Duffy Brown answered that New York publishers want three books at a time when you’re proposing a series. And, it’s all about the numbers. If the early books sell, they’ll let you run more in the series. So, you propose three books, and you get to continue as long as they’re doing well. She currently writes for Random House/Penguin. She likes to see characters change in the course of a series. There’s a story arc in a series. That’s new. There were no over-arching arcs in the Agatha Christie books.
Speaking of the story arc, the authors were asked how they keep track of it. Anna Lee Huber said she keeps a notebook, a “Bible” for the Lady Darby series, so she knows, for instance, what color eyes a character has. Lindsey agreed, saying if it’s important enough to say it in the book, write it down so you remember it because readers will. Brown has notes all over her wall. Lee said he does have ideas for where his storyline is going. But, somehow, characters take on roles later in the books that he didn’t expect. Sometimes characters stand up later for a new arc.
Tony uses an address book. So, Emily is under E. But, her publisher, William Morrow/HarperCollins keeps a Bible for her. They send her a downloadable pdf with each book. She also has each town on large post-it paper. She draws the town, laminates it, and then puts it on the wall so she can see it. She believes in character growth. For instance, Emily’s gift grows as she grows. Relationships progress. In her first book in the series, a small Kentucky town tries to grow.
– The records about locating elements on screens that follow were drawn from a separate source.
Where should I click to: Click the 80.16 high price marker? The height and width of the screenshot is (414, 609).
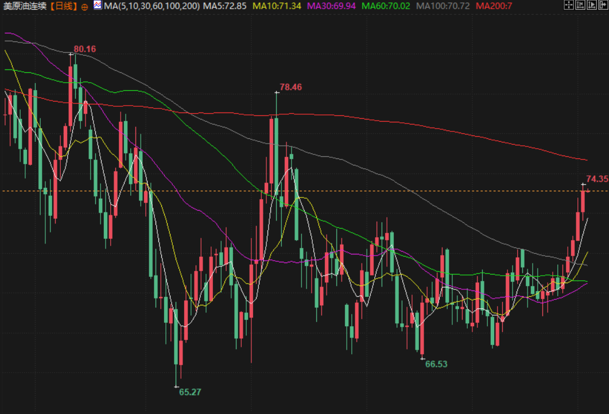85,49
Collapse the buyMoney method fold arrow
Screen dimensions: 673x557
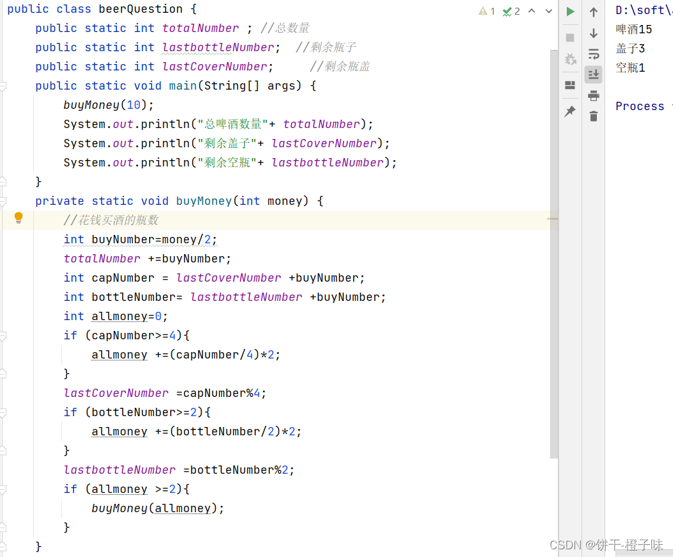click(x=4, y=200)
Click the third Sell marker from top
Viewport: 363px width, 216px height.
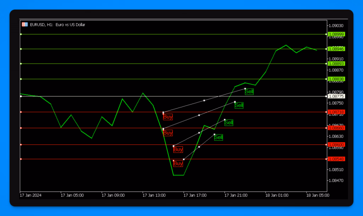tap(229, 123)
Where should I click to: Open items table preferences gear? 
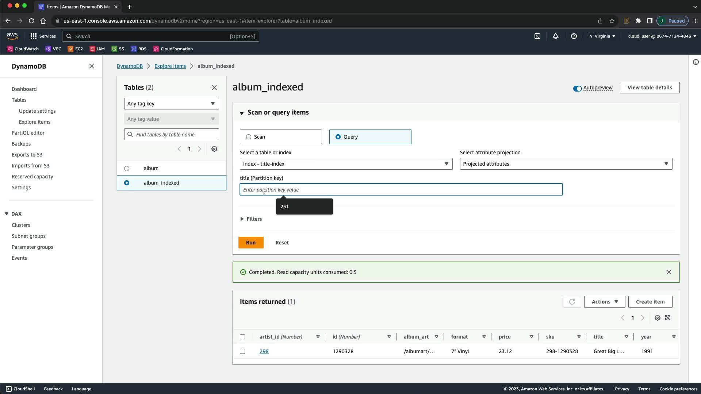[x=657, y=318]
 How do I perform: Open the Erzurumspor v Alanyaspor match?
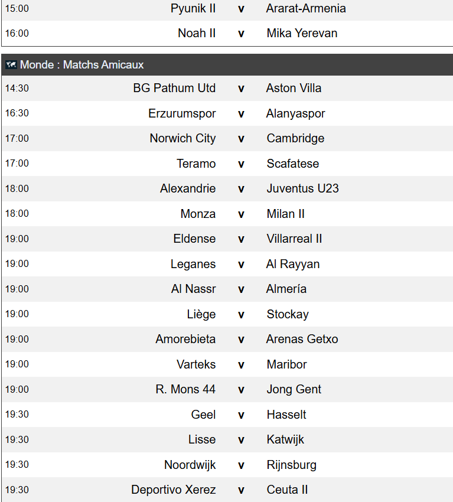[227, 113]
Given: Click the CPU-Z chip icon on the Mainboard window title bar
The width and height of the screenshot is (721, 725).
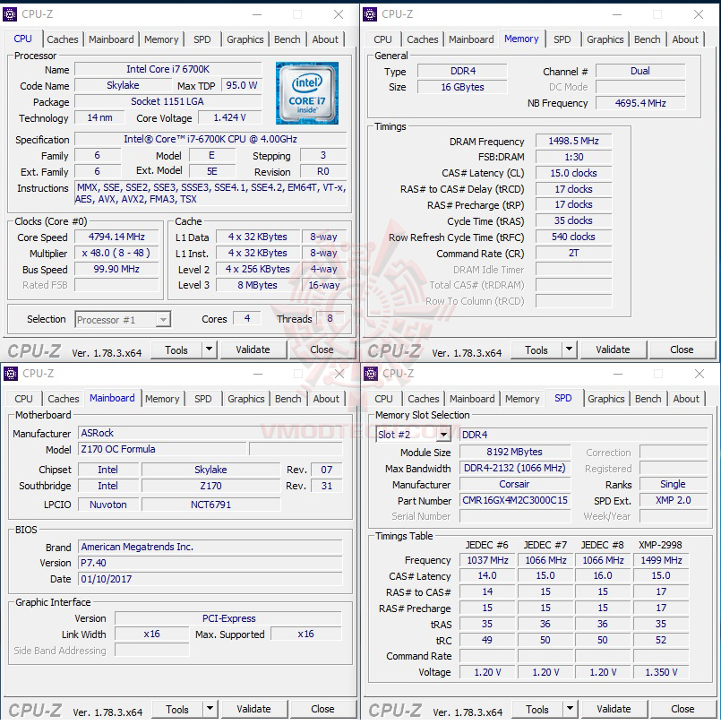Looking at the screenshot, I should 10,374.
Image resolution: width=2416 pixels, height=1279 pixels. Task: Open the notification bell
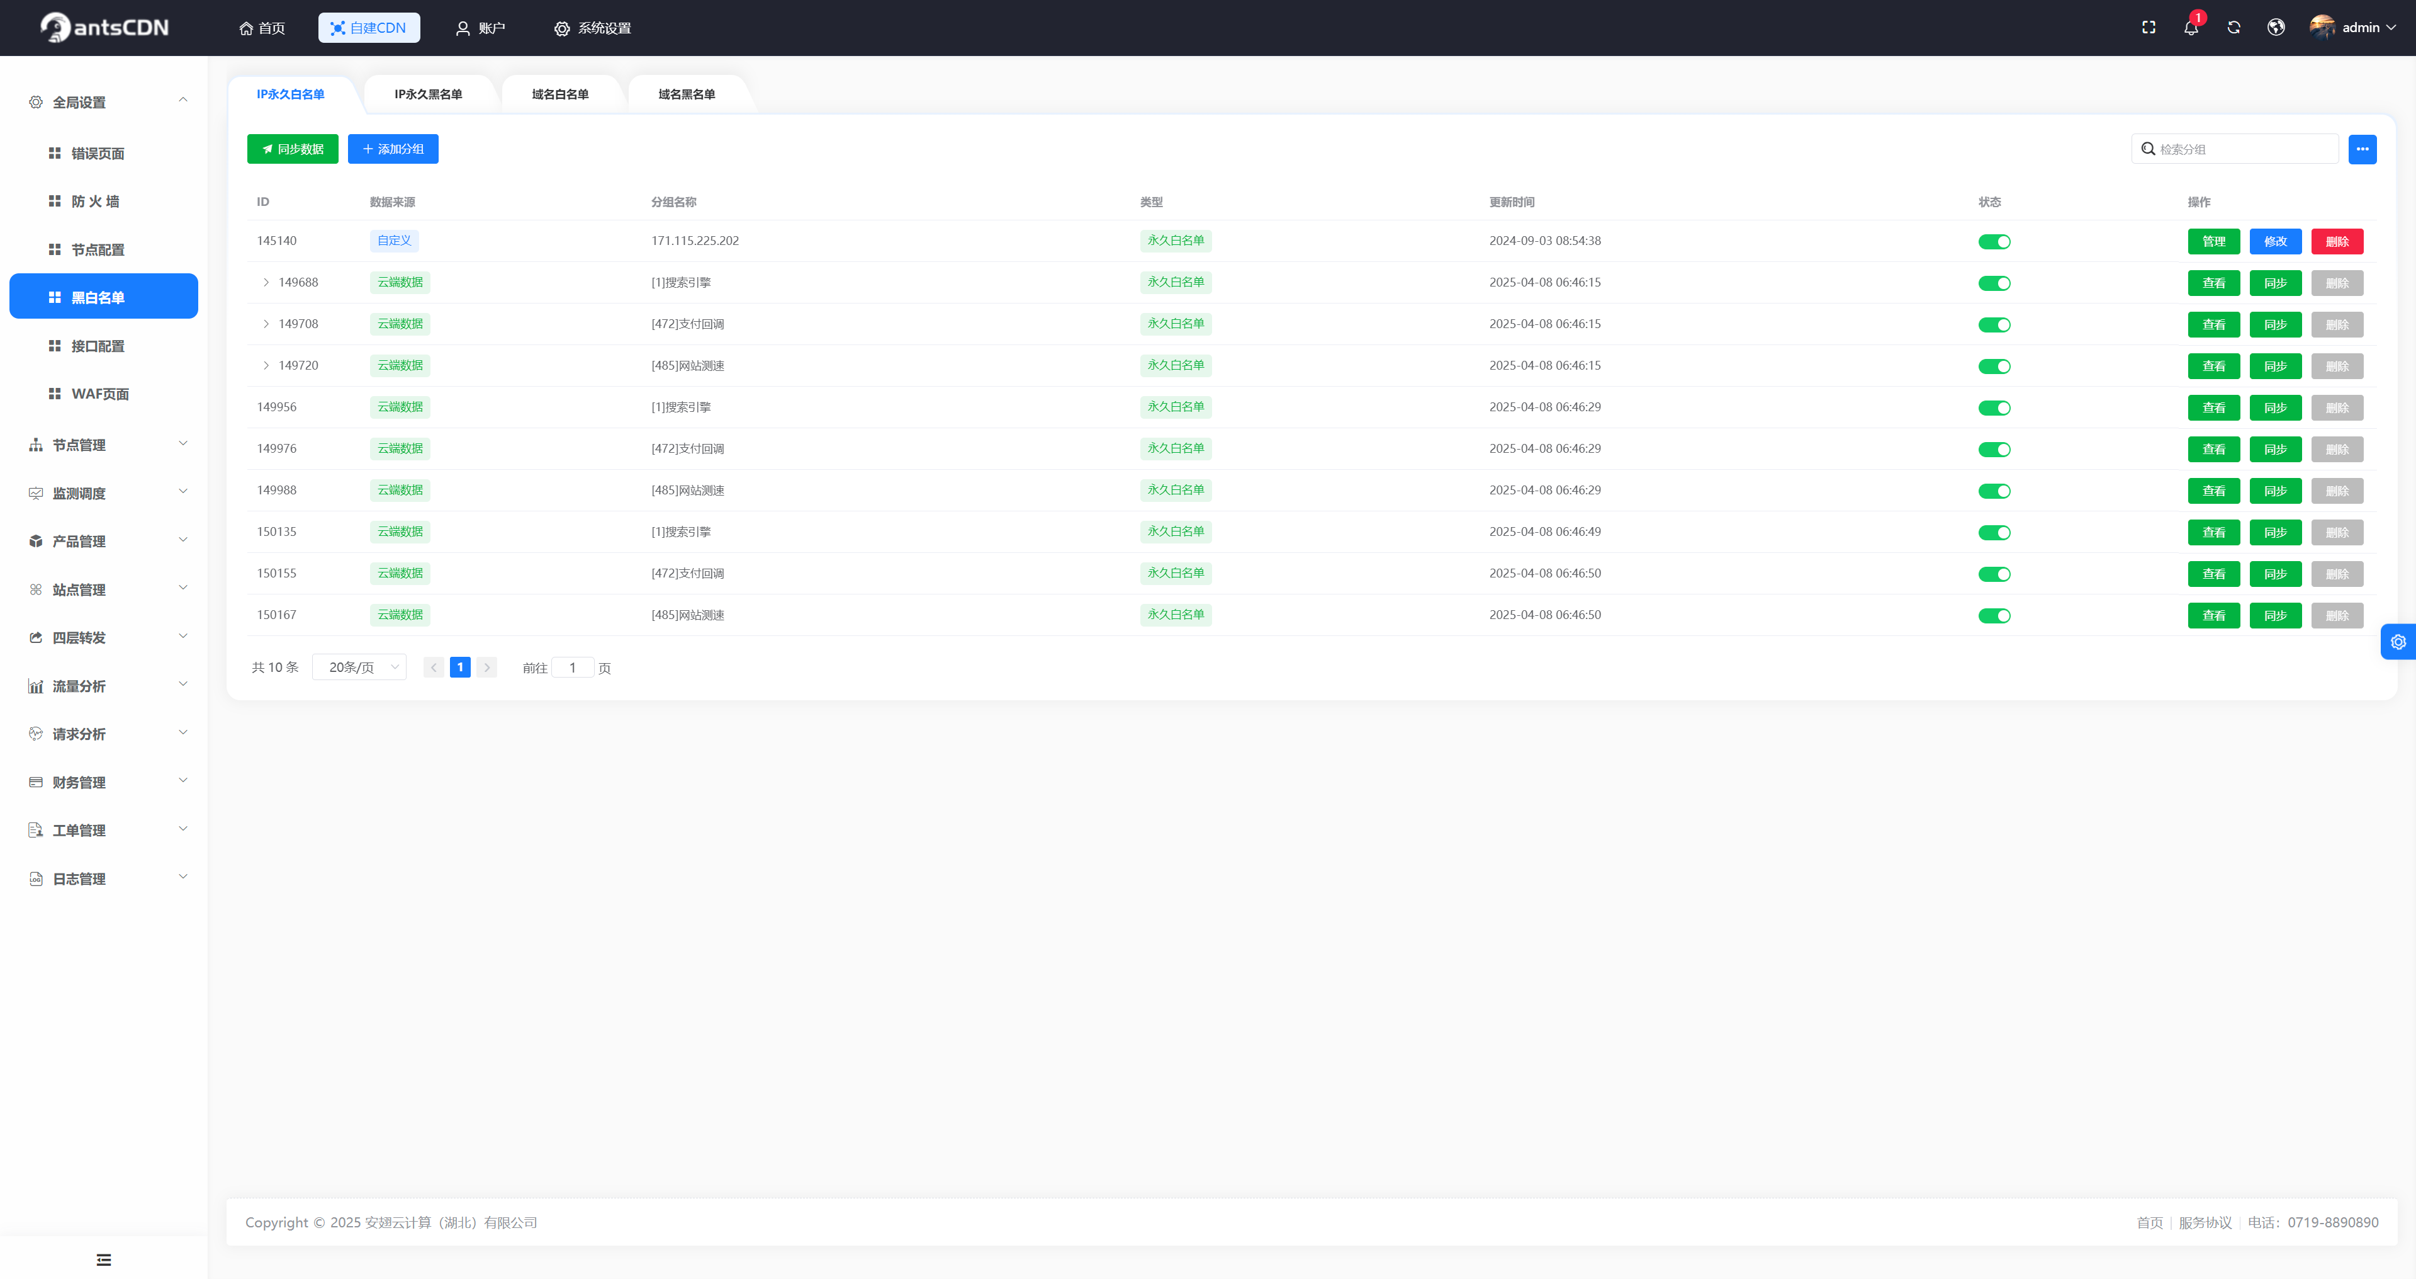[x=2191, y=27]
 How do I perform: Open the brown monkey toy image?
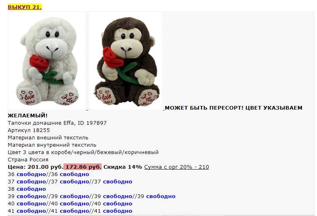pyautogui.click(x=125, y=61)
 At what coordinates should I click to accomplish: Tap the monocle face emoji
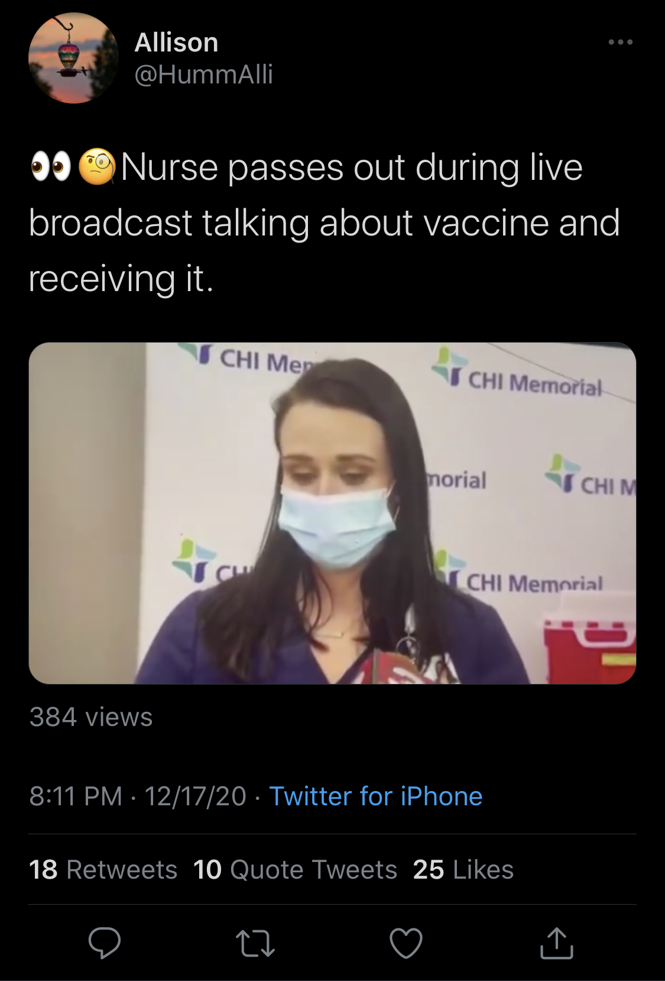click(98, 167)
Ashton Lee also added that he has a fine copy editor at Kensington who may catch something he forgets.
The moderator gave all the authors the chance to do Blatant Self Promotion, and talk about what else they’ve written. Duffy Brown only writes mysteries now, not romances. She said Fifty Shades of Grey changed the romance field. Everything was kicked into high heat, and she didn’t want to write or read that. So, she switched to mysteries.
Ashton Lee said he wrote six books under the name Robert Dalby. Two were standalones for small presses. And, then he had a New York contract with Putnam Penguin to write the Piggly Wiggly series about a group of wealthy widows trying to save their Piggly Wiggly stores. There were four in that series.
Kappes was self-published, and she’ll never totally leave self-publishing. She wrote about the divorced divas when she was divorced. Ghostly Undertaking was self-published first, and then New York came calling. All of her books are Southern, and they are all humorous.
Huber is finishing a standalone Gothic, but, other than that, she only writes the Lady Darby series.
Lindsey writes teen novels for Kensington digital, and her cozy mystery series.
And, the panel end with a question about how New York likes Kappes’ Kentucky setting. She answered that New York just loves her small town Kentuckyisms.
Perfect ending to the Southern Kentucky Book Fest.